Review of Intra-Articular Use of Antibiotics and Antiseptic Irrigation and Their Systematic Association with Chondrolysis.

INTRODUCTION

Intra-articular antibiotics have been proposed as a treatment for septic arthritis to allow for high local concentrations without subjecting a patient to the toxicity/side effects of systemic therapy. However, there is concern for chondrotoxicity with intra-articular use of these solutions in high concentrations. The purpose of this systematic review was to evaluate the intra-articular use of antibiotics and antiseptic solutions, and to determine their association with chondrolysis following or administration.

METHODS

A systematic review was conducted following PRISMA guidelines through PubMed, Clinical Key, OVID, and Google Scholar. Studies in English were included if they evaluated for chondrotoxicity following antibiotic exposure.

RESULTS

The initial search resulted in 228 studies, with 36 studies meeting criteria. These 36 studies included manuscripts that studied 24 different agents. Overall, 7 of the 24 (29%) agents were non-chondrotoxic: minocycline, tetracycline, chloramphenicol, teicoplanin, pefloxacin, linezolid, polymyxin-bacitracin. Eight (33%) agents had inconsistent results: doxycycline, ceftriaxone, gentamicin, vancomycin, ciprofloxacin, ofloxacin, chlorhexidine, and povidone iodine. Chondrotoxicity was evident with 9 (38%) agents, all of which were also dose-dependent chondrotoxic based on reported estimated half maximal inhibitory concentrations (est. IC50): amikacin (est. IC50 = 0.31-2.74 mg/mL), neomycin (0.82), cefazolin (1.67-3.95), ceftazidime (3.16-3.59), ampicillin-sulbactam (8.64 - >25), penicillin (11.61), amoxicillin (14.01), imipenem (>25), and tobramycin (>25).
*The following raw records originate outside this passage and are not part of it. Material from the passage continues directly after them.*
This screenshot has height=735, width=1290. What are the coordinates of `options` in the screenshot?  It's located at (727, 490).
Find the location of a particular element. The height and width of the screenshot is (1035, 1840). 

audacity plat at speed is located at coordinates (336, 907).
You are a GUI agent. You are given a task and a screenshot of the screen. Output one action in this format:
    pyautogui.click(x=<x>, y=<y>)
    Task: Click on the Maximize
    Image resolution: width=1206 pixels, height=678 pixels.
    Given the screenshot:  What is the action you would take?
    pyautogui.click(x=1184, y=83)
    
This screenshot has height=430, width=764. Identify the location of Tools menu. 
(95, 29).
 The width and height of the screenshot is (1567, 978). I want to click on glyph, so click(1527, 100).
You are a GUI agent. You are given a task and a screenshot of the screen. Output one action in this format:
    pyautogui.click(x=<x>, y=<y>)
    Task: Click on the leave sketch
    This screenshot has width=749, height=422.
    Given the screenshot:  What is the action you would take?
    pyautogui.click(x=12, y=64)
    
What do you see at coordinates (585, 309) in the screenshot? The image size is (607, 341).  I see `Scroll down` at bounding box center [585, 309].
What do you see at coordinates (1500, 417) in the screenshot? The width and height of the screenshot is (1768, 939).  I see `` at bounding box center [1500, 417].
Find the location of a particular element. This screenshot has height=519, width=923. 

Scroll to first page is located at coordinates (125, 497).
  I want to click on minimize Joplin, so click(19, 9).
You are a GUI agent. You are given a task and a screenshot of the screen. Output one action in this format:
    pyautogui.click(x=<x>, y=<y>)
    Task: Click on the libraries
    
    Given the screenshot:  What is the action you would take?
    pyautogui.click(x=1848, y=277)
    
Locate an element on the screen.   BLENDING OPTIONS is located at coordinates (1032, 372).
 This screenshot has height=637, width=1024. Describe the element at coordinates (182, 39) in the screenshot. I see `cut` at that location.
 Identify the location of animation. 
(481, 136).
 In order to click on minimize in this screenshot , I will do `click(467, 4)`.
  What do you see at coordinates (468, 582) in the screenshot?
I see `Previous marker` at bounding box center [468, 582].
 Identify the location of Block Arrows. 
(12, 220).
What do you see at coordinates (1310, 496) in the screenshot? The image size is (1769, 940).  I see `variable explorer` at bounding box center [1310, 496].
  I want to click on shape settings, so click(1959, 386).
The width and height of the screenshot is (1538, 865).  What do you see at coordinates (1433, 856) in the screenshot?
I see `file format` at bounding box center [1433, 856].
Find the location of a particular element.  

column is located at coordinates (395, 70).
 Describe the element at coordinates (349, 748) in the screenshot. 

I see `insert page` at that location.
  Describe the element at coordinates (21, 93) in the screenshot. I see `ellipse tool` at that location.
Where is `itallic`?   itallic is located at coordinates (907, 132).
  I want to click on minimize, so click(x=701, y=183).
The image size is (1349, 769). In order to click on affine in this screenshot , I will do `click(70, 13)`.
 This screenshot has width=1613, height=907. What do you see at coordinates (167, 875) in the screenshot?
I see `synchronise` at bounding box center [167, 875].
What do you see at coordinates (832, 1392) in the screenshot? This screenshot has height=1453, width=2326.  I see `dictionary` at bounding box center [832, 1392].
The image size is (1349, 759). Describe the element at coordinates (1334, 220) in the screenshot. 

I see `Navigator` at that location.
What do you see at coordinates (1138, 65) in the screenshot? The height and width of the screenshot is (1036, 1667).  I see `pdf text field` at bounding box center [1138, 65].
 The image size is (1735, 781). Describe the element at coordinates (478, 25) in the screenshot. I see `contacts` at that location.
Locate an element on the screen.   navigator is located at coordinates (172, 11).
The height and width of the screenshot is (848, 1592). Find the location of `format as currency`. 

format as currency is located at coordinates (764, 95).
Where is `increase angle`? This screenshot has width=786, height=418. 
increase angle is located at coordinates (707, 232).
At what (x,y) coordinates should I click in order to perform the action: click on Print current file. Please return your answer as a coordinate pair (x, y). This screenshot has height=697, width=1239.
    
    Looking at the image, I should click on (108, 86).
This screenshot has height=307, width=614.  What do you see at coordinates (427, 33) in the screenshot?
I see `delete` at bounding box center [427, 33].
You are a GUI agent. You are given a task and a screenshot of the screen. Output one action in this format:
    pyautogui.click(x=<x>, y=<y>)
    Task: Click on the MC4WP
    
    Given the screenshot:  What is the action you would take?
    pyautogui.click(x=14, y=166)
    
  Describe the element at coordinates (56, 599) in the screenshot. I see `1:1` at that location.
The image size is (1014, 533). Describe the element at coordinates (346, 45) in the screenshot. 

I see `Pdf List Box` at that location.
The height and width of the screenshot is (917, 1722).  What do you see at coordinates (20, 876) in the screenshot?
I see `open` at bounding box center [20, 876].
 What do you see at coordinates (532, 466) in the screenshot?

Additionally, chondroprotective effects of doxycycline and minocycline were reported.

CONCLUSIONS

This systematic review identified agents that may be used in the treatment of septic arthritis. Nine agents should be avoided due to their dose-dependent chondrotoxic effects. Further studies are needed to clarify the safety of these medications for human intra-articular use.